◆ **Task to complete**: Copy the listing below word for word, leaving out the pictures.

________________________

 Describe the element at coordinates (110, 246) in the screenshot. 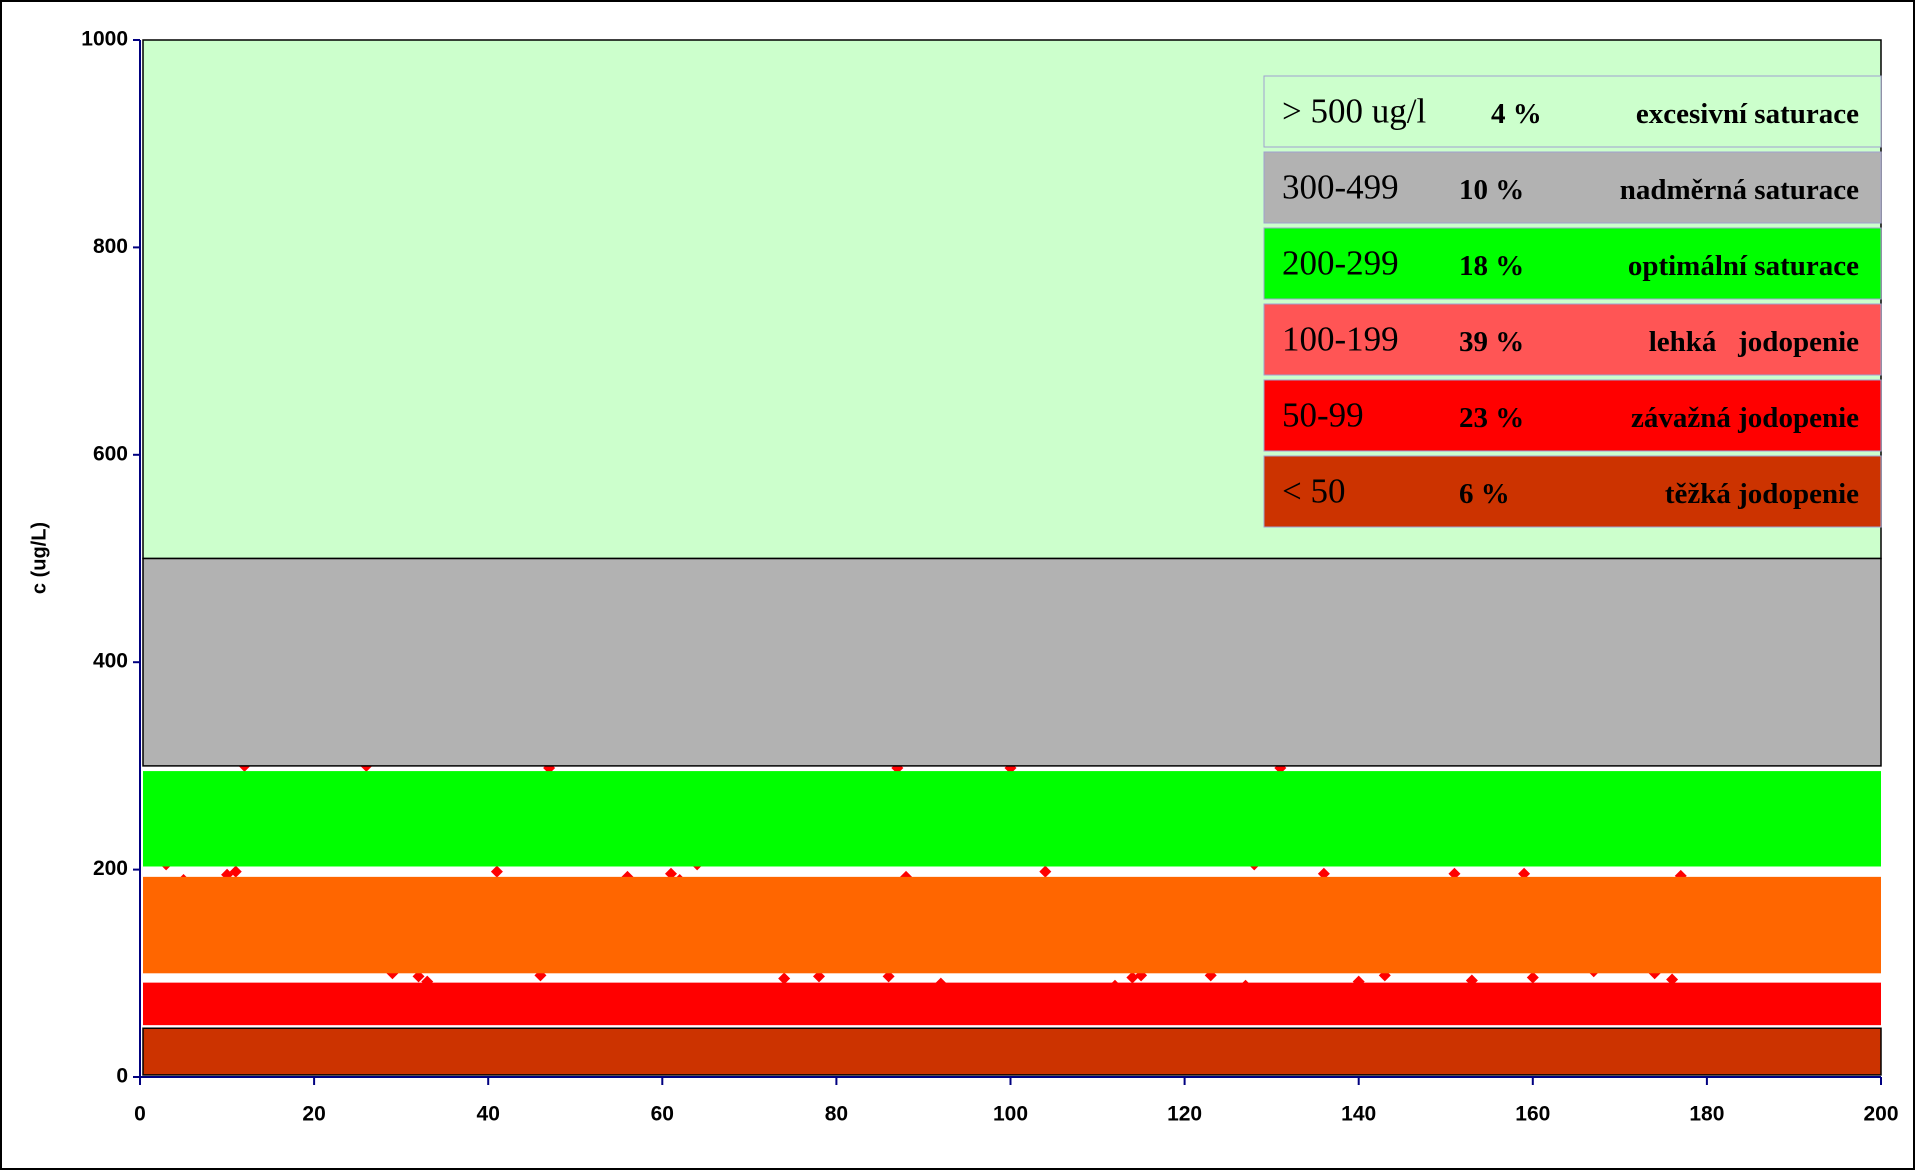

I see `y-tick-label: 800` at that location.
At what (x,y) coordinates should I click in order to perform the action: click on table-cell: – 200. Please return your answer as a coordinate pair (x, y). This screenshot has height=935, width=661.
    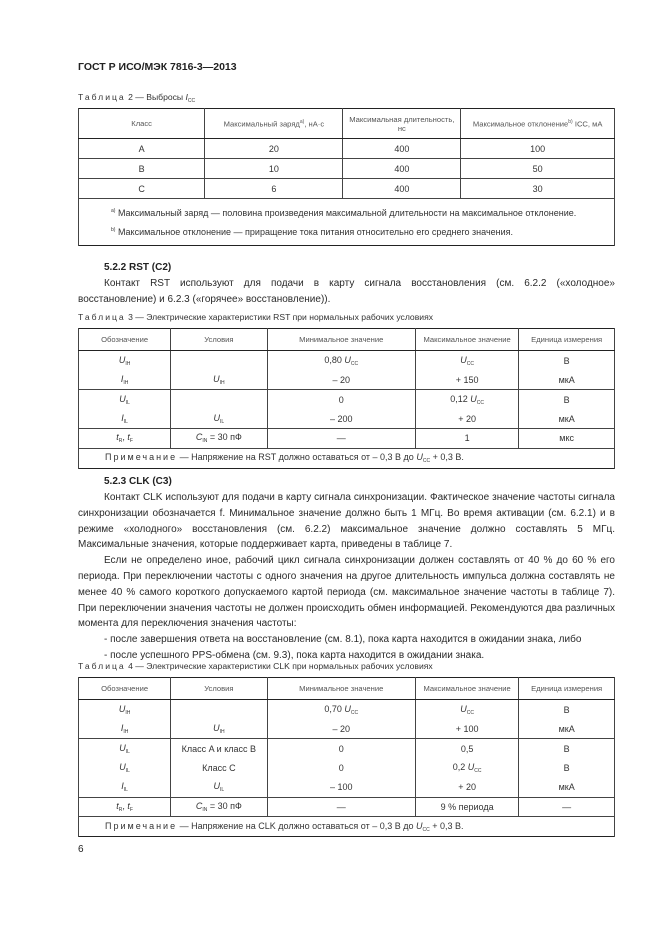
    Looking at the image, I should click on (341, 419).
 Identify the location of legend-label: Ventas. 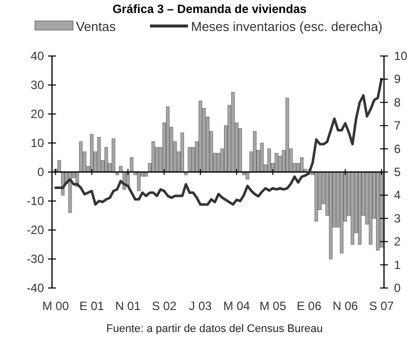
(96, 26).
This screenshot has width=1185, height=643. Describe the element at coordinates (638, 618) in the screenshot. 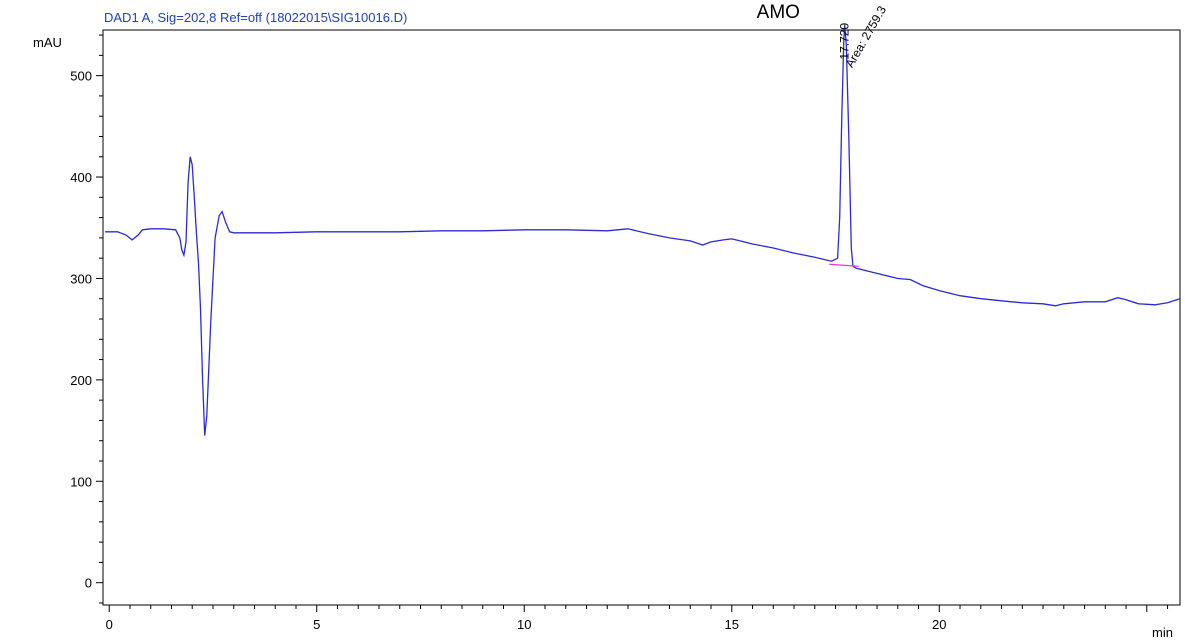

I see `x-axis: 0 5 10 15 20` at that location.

________________________

◆ **Finished exercise**:
 Describe the element at coordinates (110, 246) in the screenshot. 

I see `y-tick-label: 800` at that location.
At what (x,y) coordinates should I click in order to perform the action: click on table-cell: – 200. Please return your answer as a coordinate pair (x, y). This screenshot has height=935, width=661.
    Looking at the image, I should click on (341, 419).
 Identify the location of legend-label: Ventas. 
(96, 26).
This screenshot has width=1185, height=643. Describe the element at coordinates (638, 618) in the screenshot. 

I see `x-axis: 0 5 10 15 20` at that location.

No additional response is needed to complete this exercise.